Daniel's project was a mix of art and written work, with a fabriccovered box that contained a book about Mutis, a map of Mutis's travels and drawings of some of the plants Mutis examined and categorized.
"In the end it looked good, but it was a lot of work," Daniel said. Daniel's Spanish teacher, Isabel Vazquez Gil, said she broke the project down with specific deadlines for a first draft, second draft, bibliography and more because "time management is not his forte, typical of teenagers." The strategy worked.
Daniel produced an award-winning project that capitalized on his own background as a dual citizen of Canada and Colombia by exploring Mutis's life as a Spaniard who moved to Colombia, Vazquez Gil said.
"He is very proud of being Colombian and Canadian so he basically took the idea of being bicultural, bilingual and so on and put it forth in the project and, actually, that gave him part of the marks," she said.
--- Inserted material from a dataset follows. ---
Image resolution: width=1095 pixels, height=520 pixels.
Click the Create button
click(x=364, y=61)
"It took Daniel about two months to research Mutis, sifting through books at a University of Alberta library and putting the elaborate project together, she said.
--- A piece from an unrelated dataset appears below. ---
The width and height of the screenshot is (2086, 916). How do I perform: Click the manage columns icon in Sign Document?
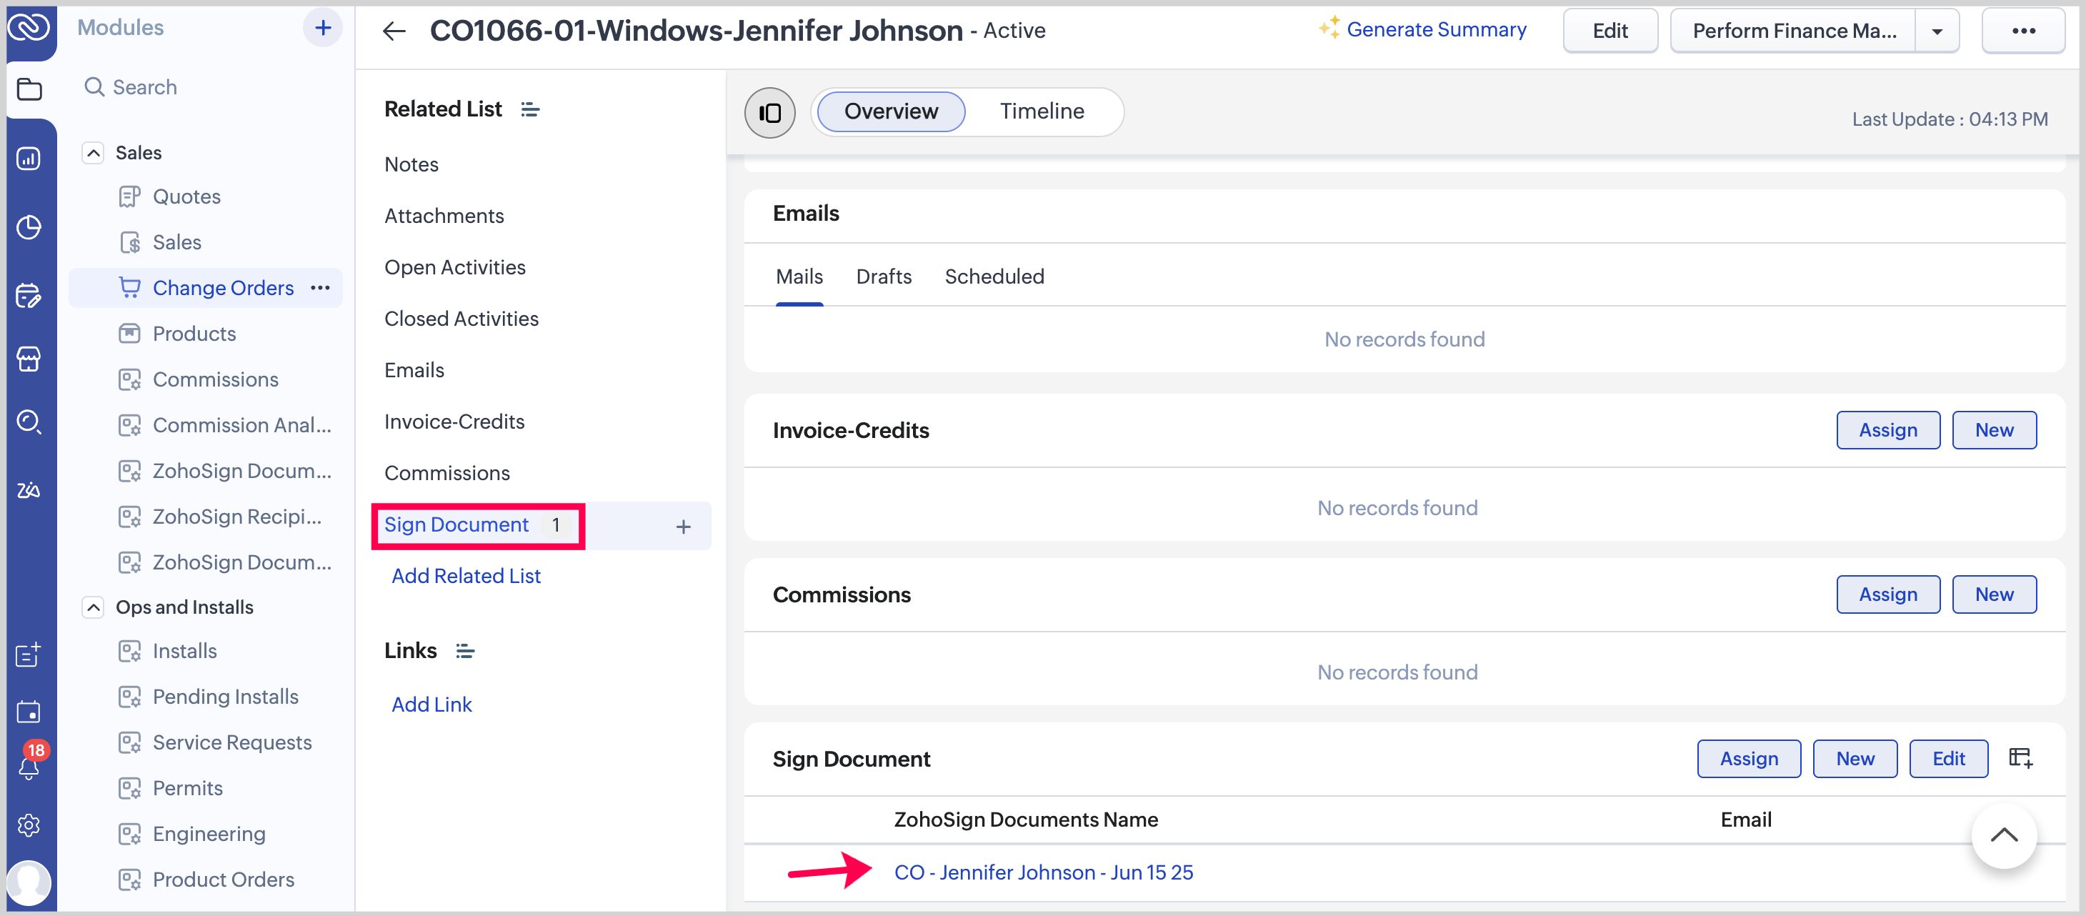tap(2020, 758)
However, Daniel is not your stereotypical bookworm, Vazquez Gil said.
"He's a very popular kid in school," she said. "
He's playful, he enjoys life, he's got a full plate of things to do, but when he needs to get down to work, he does it.
He's very popular among kids and teachers, so we were all very glad he got the award."
Daniel said he hopes to enrol in engineering at the U of A after he graduates, and eventually get a master's degree in architecture and run his own business.
He leaves on the study scholarship in June.